Write out the whole listing exactly.

»»

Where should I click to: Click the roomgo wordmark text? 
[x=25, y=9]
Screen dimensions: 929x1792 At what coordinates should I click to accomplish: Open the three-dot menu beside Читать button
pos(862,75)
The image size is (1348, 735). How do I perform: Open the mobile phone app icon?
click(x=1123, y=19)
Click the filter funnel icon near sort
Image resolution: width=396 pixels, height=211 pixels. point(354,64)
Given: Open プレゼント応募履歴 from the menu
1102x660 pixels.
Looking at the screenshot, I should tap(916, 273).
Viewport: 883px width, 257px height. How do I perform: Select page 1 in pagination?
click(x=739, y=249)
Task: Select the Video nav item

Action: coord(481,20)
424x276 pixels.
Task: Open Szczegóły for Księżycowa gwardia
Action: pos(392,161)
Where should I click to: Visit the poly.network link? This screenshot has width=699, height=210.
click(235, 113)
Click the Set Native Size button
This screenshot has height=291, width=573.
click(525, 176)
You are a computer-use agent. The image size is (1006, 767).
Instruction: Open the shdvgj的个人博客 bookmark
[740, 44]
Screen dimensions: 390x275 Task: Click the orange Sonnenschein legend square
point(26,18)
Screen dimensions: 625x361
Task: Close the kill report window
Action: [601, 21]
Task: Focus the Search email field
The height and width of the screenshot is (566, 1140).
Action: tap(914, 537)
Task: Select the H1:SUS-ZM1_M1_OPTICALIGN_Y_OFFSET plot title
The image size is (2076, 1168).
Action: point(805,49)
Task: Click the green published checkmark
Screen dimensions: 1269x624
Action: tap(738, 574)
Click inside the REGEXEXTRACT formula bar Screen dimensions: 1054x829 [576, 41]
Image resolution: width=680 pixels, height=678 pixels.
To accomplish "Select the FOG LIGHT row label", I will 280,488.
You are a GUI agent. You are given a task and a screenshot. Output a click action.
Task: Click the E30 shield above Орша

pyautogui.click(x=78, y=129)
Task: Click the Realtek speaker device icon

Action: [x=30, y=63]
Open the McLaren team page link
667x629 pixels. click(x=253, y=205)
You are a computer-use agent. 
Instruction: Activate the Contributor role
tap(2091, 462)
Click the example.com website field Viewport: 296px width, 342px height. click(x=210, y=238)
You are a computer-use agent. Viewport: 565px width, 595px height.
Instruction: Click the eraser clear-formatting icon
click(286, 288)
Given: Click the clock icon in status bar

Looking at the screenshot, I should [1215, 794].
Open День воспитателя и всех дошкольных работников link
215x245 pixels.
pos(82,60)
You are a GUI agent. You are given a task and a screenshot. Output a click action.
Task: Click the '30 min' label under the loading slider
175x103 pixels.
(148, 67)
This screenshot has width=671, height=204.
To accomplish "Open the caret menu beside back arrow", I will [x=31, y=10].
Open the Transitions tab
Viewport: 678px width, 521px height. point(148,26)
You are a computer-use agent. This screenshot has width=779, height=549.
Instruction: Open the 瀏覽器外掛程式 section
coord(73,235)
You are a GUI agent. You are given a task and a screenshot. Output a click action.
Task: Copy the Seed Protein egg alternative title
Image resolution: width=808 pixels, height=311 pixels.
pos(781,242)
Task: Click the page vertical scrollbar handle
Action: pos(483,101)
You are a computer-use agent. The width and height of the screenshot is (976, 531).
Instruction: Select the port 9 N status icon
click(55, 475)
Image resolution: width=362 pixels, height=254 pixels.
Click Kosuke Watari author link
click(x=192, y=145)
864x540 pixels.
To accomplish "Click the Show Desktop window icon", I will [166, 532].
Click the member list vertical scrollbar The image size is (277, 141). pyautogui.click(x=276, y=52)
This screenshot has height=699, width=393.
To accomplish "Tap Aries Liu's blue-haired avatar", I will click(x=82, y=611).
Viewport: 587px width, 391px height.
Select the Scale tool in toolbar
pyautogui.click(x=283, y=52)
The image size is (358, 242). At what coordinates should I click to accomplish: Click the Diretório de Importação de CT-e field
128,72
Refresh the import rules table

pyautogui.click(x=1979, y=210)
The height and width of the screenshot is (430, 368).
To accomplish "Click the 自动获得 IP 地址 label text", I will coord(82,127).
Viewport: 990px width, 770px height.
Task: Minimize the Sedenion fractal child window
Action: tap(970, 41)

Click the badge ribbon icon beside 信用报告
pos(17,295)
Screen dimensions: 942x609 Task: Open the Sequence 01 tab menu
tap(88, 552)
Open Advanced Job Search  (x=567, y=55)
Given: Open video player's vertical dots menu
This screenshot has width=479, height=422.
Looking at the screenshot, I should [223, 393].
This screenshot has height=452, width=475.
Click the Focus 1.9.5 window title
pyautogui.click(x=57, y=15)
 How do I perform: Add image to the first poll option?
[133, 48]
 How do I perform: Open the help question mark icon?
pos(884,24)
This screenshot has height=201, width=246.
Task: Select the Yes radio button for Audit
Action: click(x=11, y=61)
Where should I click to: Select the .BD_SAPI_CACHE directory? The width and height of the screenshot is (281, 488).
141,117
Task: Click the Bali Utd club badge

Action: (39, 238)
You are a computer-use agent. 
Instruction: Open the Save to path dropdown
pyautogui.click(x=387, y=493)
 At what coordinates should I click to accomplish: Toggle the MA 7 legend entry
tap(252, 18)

««

• [Exercise answer]
Where should I click to: Click the roomgo wordmark text? 
[x=25, y=9]
Screen dimensions: 929x1792 At what coordinates should I click to accomplish: Open the three-dot menu beside Читать button
pos(862,75)
The image size is (1348, 735). How do I perform: Open the mobile phone app icon?
click(x=1123, y=19)
Click the filter funnel icon near sort
Image resolution: width=396 pixels, height=211 pixels. point(354,64)
Given: Open プレゼント応募履歴 from the menu
1102x660 pixels.
Looking at the screenshot, I should tap(916, 273).
Viewport: 883px width, 257px height. How do I perform: Select page 1 in pagination?
click(x=739, y=249)
Task: Select the Video nav item

Action: coord(481,20)
424x276 pixels.
Task: Open Szczegóły for Księżycowa gwardia
Action: pos(392,161)
Where should I click to: Visit the poly.network link? This screenshot has width=699, height=210.
click(235, 113)
Click the Set Native Size button
This screenshot has height=291, width=573.
click(525, 176)
You are a computer-use agent. The image size is (1006, 767).
Instruction: Open the shdvgj的个人博客 bookmark
[740, 44]
Screen dimensions: 390x275 Task: Click the orange Sonnenschein legend square
point(26,18)
Screen dimensions: 625x361
Task: Close the kill report window
Action: [601, 21]
Task: Focus the Search email field
The height and width of the screenshot is (566, 1140).
Action: tap(914, 537)
Task: Select the H1:SUS-ZM1_M1_OPTICALIGN_Y_OFFSET plot title
The image size is (2076, 1168).
Action: point(805,49)
Task: Click the green published checkmark
Screen dimensions: 1269x624
Action: tap(738, 574)
Click inside the REGEXEXTRACT formula bar Screen dimensions: 1054x829 [576, 41]
Image resolution: width=680 pixels, height=678 pixels.
To accomplish "Select the FOG LIGHT row label", I will 280,488.
You are a GUI agent. You are given a task and a screenshot. Output a click action.
Task: Click the E30 shield above Орша

pyautogui.click(x=78, y=129)
Task: Click the Realtek speaker device icon

Action: [x=30, y=63]
Open the McLaren team page link
667x629 pixels. click(x=253, y=205)
You are a computer-use agent. 
Instruction: Activate the Contributor role
tap(2091, 462)
Click the example.com website field Viewport: 296px width, 342px height. click(x=210, y=238)
You are a computer-use agent. Viewport: 565px width, 595px height.
Instruction: Click the eraser clear-formatting icon
click(286, 288)
Given: Click the clock icon in status bar

Looking at the screenshot, I should [1215, 794].
Open День воспитателя и всех дошкольных работников link
215x245 pixels.
pos(82,60)
You are a GUI agent. You are given a task and a screenshot. Output a click action.
Task: Click the '30 min' label under the loading slider
175x103 pixels.
(148, 67)
This screenshot has width=671, height=204.
To accomplish "Open the caret menu beside back arrow", I will [x=31, y=10].
Open the Transitions tab
Viewport: 678px width, 521px height. point(148,26)
You are a computer-use agent. This screenshot has width=779, height=549.
Instruction: Open the 瀏覽器外掛程式 section
coord(73,235)
You are a GUI agent. You are given a task and a screenshot. Output a click action.
Task: Copy the Seed Protein egg alternative title
Image resolution: width=808 pixels, height=311 pixels.
pos(781,242)
Task: Click the page vertical scrollbar handle
Action: pos(483,101)
You are a computer-use agent. The width and height of the screenshot is (976, 531).
Instruction: Select the port 9 N status icon
click(55, 475)
Image resolution: width=362 pixels, height=254 pixels.
Click Kosuke Watari author link
click(x=192, y=145)
864x540 pixels.
To accomplish "Click the Show Desktop window icon", I will [166, 532].
Click the member list vertical scrollbar The image size is (277, 141). pyautogui.click(x=276, y=52)
This screenshot has height=699, width=393.
To accomplish "Tap Aries Liu's blue-haired avatar", I will click(x=82, y=611).
Viewport: 587px width, 391px height.
Select the Scale tool in toolbar
pyautogui.click(x=283, y=52)
The image size is (358, 242). At what coordinates should I click to accomplish: Click the Diretório de Importação de CT-e field
128,72
Refresh the import rules table

pyautogui.click(x=1979, y=210)
The height and width of the screenshot is (430, 368).
To accomplish "Click the 自动获得 IP 地址 label text", I will coord(82,127).
Viewport: 990px width, 770px height.
Task: Minimize the Sedenion fractal child window
Action: tap(970, 41)

Click the badge ribbon icon beside 信用报告
pos(17,295)
Screen dimensions: 942x609 Task: Open the Sequence 01 tab menu
tap(88, 552)
Open Advanced Job Search  (x=567, y=55)
Given: Open video player's vertical dots menu
This screenshot has width=479, height=422.
Looking at the screenshot, I should [223, 393].
This screenshot has height=452, width=475.
Click the Focus 1.9.5 window title
pyautogui.click(x=57, y=15)
 How do I perform: Add image to the first poll option?
[133, 48]
 How do I perform: Open the help question mark icon?
pos(884,24)
This screenshot has height=201, width=246.
Task: Select the Yes radio button for Audit
Action: click(x=11, y=61)
Where should I click to: Select the .BD_SAPI_CACHE directory? The width and height of the screenshot is (281, 488).
141,117
Task: Click the Bali Utd club badge

Action: (39, 238)
You are a computer-use agent. 
Instruction: Open the Save to path dropdown
pyautogui.click(x=387, y=493)
 At what coordinates should I click to accomplish: Toggle the MA 7 legend entry
tap(252, 18)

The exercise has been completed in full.